ASD/ADHD: Autism spectrum disorders/attention deficit hyperactivity disorders; SCFA: Short-chain fatty acids; Th1: T-helper 1 lymphocyte; Th2: T-helper 1 lymphocyte.

Table 7 Summary of clinical frontiers

Modality	Strategy	Primary advantage
Biomarkers	Viral “Fingerprinting”	Early detection before symptoms or bacterial shifts. AI-driven “Early Warning Systems” for high-risk neonates
Phage therapy	Targeting pathobionts	Highly specific; preserves the “good” microbiome. Routine “precision editing” for pathobiont-driven IBD
FVT	Sterile filtrate transfer	Safer than whole-fecal transplants for children. FVT is a primary “reset” for metabolic and immune health
Nutrition	Indirect modulation	Scalable and low risk for long-term health

FVT: Fecal viral transplantation; IBD: Inflammatory bowel disease.

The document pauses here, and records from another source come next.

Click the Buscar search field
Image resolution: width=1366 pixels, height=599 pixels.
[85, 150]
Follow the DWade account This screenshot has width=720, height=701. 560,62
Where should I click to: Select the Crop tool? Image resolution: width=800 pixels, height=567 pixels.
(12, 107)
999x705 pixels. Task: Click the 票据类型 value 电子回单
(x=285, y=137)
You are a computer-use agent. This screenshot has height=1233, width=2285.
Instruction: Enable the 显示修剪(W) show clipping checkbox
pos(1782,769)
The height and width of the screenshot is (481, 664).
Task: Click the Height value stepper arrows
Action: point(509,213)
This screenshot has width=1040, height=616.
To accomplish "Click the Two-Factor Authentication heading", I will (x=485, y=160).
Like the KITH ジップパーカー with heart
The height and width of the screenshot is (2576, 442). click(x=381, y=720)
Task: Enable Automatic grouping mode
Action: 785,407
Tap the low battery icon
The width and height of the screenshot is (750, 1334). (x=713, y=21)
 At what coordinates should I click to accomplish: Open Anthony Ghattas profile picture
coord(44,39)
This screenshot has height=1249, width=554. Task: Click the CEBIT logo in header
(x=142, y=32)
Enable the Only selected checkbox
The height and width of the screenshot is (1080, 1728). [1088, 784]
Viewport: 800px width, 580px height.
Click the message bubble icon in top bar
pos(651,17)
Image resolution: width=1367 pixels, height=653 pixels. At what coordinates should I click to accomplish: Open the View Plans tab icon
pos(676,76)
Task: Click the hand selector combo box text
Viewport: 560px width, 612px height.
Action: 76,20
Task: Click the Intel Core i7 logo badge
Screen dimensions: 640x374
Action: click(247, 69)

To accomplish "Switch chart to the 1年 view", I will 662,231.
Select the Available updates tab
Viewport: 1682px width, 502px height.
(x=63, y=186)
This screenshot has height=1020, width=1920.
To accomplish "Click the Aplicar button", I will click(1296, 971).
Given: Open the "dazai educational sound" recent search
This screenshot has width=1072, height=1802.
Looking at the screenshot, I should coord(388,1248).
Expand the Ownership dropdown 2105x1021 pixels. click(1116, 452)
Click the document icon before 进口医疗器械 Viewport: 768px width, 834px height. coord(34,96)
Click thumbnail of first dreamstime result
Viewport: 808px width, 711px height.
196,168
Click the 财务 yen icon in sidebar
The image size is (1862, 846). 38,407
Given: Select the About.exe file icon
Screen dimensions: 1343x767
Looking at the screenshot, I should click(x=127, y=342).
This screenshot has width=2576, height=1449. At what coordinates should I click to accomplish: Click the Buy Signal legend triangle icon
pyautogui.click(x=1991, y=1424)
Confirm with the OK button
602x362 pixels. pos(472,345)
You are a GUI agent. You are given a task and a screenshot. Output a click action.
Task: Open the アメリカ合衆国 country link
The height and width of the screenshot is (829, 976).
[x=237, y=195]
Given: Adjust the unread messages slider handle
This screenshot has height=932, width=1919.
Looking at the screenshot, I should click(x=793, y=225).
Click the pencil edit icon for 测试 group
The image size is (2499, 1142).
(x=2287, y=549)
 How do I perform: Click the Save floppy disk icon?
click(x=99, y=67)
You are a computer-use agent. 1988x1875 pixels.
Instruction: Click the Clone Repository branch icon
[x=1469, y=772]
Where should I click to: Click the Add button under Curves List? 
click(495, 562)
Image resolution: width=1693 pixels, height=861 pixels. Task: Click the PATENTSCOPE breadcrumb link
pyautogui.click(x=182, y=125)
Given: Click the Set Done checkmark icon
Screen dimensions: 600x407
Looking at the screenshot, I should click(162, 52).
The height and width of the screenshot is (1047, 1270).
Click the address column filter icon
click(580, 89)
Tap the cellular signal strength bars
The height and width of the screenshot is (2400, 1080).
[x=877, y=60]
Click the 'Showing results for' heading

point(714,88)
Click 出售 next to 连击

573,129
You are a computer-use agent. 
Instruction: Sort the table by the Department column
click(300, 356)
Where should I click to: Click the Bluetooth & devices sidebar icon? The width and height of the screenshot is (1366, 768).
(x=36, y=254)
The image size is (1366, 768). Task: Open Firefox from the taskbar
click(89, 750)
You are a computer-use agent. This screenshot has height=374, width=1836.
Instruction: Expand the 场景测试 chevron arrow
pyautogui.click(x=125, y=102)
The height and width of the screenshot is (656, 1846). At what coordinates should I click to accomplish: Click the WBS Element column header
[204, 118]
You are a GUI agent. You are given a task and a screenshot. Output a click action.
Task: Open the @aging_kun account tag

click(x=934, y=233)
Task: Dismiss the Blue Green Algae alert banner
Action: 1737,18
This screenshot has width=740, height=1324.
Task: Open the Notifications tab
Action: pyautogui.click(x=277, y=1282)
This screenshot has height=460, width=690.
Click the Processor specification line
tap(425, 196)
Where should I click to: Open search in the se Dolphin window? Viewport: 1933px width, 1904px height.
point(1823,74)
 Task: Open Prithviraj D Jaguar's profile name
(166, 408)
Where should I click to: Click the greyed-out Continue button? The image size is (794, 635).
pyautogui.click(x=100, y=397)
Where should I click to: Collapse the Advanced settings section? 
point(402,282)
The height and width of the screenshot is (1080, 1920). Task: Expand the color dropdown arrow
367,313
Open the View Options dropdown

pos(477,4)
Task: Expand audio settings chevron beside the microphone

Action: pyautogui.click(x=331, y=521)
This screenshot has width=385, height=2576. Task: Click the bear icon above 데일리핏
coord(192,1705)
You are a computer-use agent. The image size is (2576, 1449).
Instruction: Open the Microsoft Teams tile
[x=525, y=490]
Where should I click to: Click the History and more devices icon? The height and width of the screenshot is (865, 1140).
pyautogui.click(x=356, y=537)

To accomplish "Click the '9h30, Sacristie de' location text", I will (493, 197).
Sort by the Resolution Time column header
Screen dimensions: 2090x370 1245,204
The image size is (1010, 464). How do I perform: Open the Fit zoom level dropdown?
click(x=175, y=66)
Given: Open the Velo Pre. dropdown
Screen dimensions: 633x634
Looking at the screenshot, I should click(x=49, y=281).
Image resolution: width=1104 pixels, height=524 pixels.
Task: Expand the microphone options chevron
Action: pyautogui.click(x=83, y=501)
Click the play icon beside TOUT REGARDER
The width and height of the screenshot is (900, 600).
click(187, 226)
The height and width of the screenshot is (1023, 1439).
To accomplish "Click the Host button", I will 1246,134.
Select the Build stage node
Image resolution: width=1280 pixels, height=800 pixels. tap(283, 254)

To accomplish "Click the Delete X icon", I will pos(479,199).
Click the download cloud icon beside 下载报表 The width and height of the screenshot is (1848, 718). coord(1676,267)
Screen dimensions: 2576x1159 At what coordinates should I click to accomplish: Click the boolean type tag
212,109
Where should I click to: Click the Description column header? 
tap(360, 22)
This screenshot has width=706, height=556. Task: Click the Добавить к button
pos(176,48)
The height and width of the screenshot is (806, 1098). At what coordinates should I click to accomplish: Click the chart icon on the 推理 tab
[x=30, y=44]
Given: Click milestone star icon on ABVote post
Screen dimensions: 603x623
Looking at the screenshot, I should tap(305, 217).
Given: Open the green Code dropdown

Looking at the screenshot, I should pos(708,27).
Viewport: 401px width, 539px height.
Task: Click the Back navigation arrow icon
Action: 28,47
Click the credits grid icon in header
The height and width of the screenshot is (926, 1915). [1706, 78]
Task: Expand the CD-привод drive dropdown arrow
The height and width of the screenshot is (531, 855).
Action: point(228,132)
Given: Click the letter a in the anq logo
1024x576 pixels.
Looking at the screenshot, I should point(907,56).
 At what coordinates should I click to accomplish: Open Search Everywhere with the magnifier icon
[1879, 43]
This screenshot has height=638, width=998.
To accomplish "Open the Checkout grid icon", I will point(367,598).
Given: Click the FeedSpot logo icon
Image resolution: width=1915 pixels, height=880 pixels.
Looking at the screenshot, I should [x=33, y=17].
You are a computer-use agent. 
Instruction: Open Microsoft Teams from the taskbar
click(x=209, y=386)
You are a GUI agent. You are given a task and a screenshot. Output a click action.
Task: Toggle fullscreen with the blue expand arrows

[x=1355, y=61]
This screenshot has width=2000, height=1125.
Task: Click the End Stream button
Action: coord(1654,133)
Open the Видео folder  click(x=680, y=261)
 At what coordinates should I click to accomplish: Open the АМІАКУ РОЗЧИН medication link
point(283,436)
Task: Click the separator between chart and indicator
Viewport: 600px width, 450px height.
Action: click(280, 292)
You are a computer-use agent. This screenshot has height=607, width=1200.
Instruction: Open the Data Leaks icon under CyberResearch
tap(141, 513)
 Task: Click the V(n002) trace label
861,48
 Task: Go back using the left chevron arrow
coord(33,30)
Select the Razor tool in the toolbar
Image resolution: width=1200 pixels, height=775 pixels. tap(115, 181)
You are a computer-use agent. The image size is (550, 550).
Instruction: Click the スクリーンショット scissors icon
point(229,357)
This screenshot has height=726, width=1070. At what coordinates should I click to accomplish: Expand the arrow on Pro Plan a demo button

Table 8 Technical bottlenecks in paediatric viromics

Step	Challenge	Impact on pediatric research
Sample collection	Low volume (especially from neonates)	Limits the ability to perform multiple enrichment steps
Viral enrichment	Distinguishing “free” viruses from prophages	Makes it hard to tell if a virus is active or just dormant in a bacterium
Sequencing	High cost of deep metagenomics	Reduces the sample size of studies, often leading to “underpowered” results
Bioinformatics	Lack of universal markers	Prevents the easy, high-throughput identification possible with 16S sequencing

Table 9 The roadmap for future research

Research frontier	Current status	Future goal
Dark matter	90% uncharacterized	Comprehensive viral reference catalogs
Study design	Cross-sectional “snapshots”	Multi-decade longitudinal tracking.
Mechanisms	Purely associative	Proof-of-concept in organoids and GF models
Therapeutics	Experimental/compassionate	Phase III clinical trials in paediatric IBD/NEC

GF: Germ-free; IBD: Inflammatory bowel disease; NEC: Necrotizing enterocolitis.